■ **GIVEN EXERCISE**:
Recast the lines below as a JSON list of strings, one string for each line, leaving out any blank lines.

○ ○ ○ ○ ○

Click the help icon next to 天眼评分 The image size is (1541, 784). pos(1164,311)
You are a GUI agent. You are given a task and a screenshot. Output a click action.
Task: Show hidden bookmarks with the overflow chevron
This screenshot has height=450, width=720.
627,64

○ ○ ○ ○ ○

■ **ANSWER TO THE EXERCISE**:
[
  "Click the help icon next to 天眼评分 The image size is (1541, 784). pos(1164,311)",
  "You are a GUI agent. You are given a task and a screenshot. Output a click action.",
  "Task: Show hidden bookmarks with the overflow chevron",
  "This screenshot has height=450, width=720.",
  "627,64"
]